California Court of Appeals, Third District, Sacramento
In re V.C., a Person Coming Under the Juvenile Court Law. THE PEOPLE, Plaintiff and Respondent,
V.C., Defendant and Appellant.
APPEAL from an order of the Superior Court of Sacramento County, No. JV133312 Robert M. Twiss, Judge.
Roshni Mehta, under appointment by the Court of Appeal, for Defendant and Appellant.
Kamala D. Harris, Attorney General, Dane R. Gillette, Chief Assistant Attorney General, Michael P. Farrell, Senior Assistant Attorney General, Michael A. Canzoneri and Angelo S. Edralin, Deputy Attorneys General, for Plaintiff and Respondent.

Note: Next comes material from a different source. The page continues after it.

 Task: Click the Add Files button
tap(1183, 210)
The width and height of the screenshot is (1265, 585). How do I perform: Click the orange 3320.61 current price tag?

Following a motor vehicle collision caused by the minor in which another suffered property damage, a petition was filed in the Sacramento County Juvenile Court alleging minor V.C., age 15, operated a motor vehicle without a valid driver’s license (Veh. Code, § 12500, subd. (a); count one), a misdemeanor; and drove at an unsafe speed (Veh. Code, § 22350; count two), an infraction. Following a contested jurisdictional hearing, the prosecution made a motion to dismiss count one for insufficient evidence. The court granted the motion and found count two to be true beyond a reasonable doubt.
Two days later, the minor made a written a motion to dismiss the case for lack of jurisdiction. The next day, the juvenile court denied the motion and found the minor was described within the meaning of Welfare and Institutions Code section 602. The minor was placed on court probation for six months, ordered to participate in community service, and ordered to make restitution to the victim for property damage in an amount to be determined.
On appeal, the minor contends his motion to dismiss was erroneously denied because the juvenile court’s dismissal of count one stripped the court of jurisdiction over count two. We affirm.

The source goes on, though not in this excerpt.